With the
Threading perspective, you can identify the best candidates for parallelizing, prototype threading and check, if there are data dependencies preventing parallelizing of certain functions/loops.
Prerequisites
- Install the
Intel Advisor as a
standalone or as
part of
Intel® oneAPI Base Toolkit. For installation instructions, see
Install
Intel Advisor in the user guide.
- Install the
Intel® C++ Compiler Classic as a
standalone or as part of
Intel® oneAPI HPC Toolkit. For installation instructions, see
Intel® oneAPI Toolkits Installation Guide.
- Set up environment variables for the
Intel Advisor and
Intel® C++ Compiler Classic. For example, run the
setvars script in the installation directory.
This document assumes you installed the tools to a
default location. If you installed the tools to a different location, make sure to replace the default path in the commands below.
Important
Do not close the terminal or command prompt after setting the environment variables. Otherwise, the environment resets.
Unpack and Build Your Application
On Linux* OS
From the terminal where you set the environment variables:
- Go to the
/opt/intel/oneapi/advisor/latest/samples/en/C++ directory.
- Copy the
nqueens_Advisor.tgz file to a writable directory or share on your system.
- Extract the sample from the
.tgz file.
- Change directory to the
nqueens_Advisor/ directory in its unzipped location.
- Build the sample application:
make 1_nqueens_serial
- Run the application to verify the build:
./1_nqueens_serial
The application output window displays a board size of 14 and the total time it took to run the target.

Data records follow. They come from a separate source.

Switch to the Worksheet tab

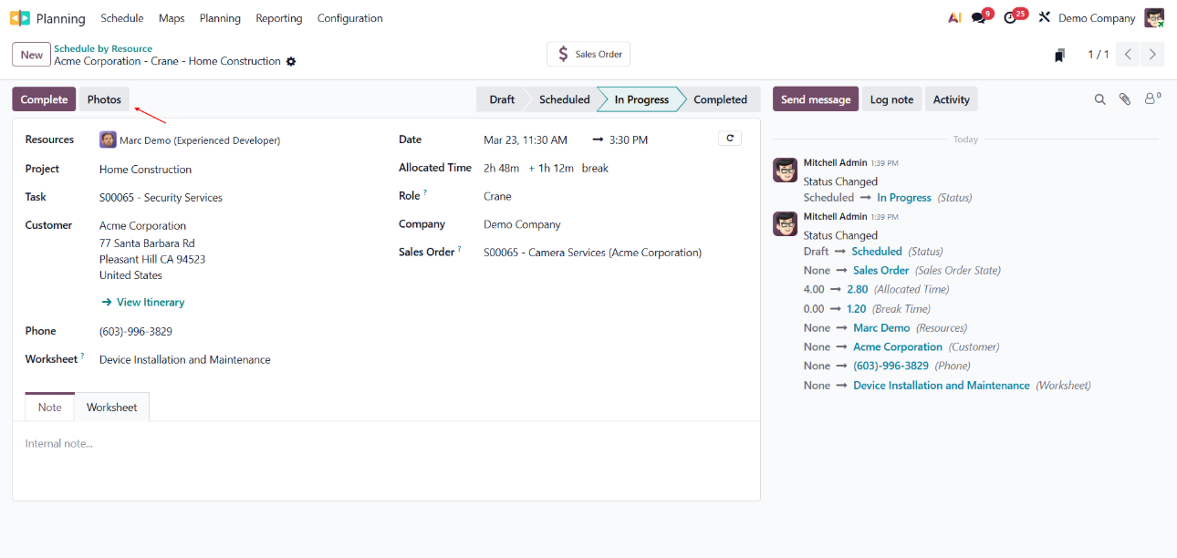pyautogui.click(x=111, y=408)
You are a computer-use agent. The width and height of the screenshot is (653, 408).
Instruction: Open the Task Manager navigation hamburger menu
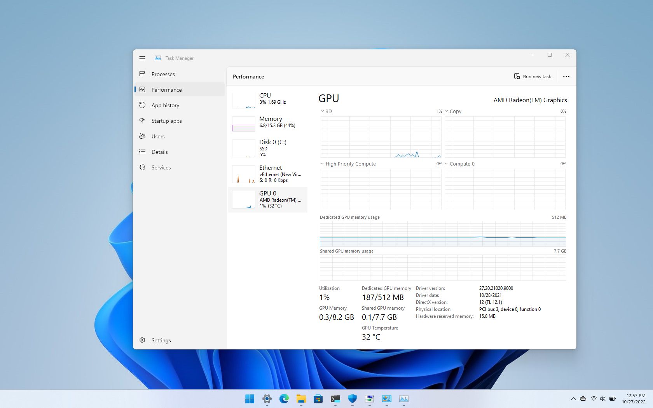click(142, 58)
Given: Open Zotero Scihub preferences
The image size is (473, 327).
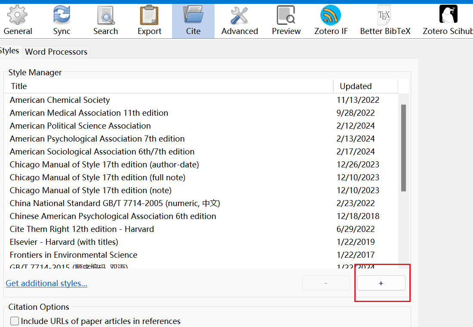Looking at the screenshot, I should tap(448, 20).
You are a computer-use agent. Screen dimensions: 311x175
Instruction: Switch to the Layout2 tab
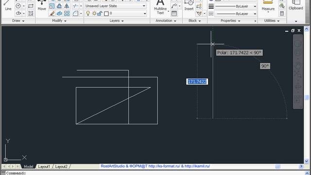61,166
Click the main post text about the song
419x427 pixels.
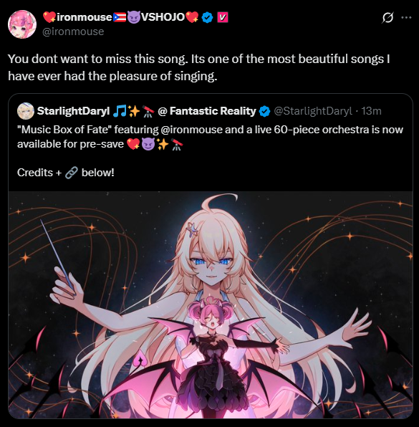(198, 67)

On Windows* OS (From Command Line)
- Find
Visual Studio Tools for your Microsoft Visual Studio* and OS version, and select one of the command prompt shortcuts. For example, from the Microsoft Windows* 10
Start pane, select
Visual Studio 2019 > x64 Native Tools Command Prompt for VS2019.
- Go to the
C:\Program Files (x86)\Intel\oneAPI\advisor\latest\samples\en\C++ directory.
- Copy the
nqueens_Advisor.zip file to a writable directory or share on your system.
- Extract the sample from the.zip file.
- Change directory to the
nqueens_Advisor/ directory in its unzipped location.
- Build the target in release mode:
devenv nqueens_Advisor.sln /build release /project 1_nqueens_serial
- Change directory to the
Release directory.
- Run the application to verify the build:
1_nqueens_serial.exe
The application output window displays a board size of 14 and the total time it took to run the target.
On Windows* OS (From Microsoft Visual Studio)
- Go to the
C:\Program Files (x86)\Intel\oneAPI\advisor\latest\samples\en\C++ directory.
- Copy the
nqueens_Advisor.zip file to a writable directory or share on your system.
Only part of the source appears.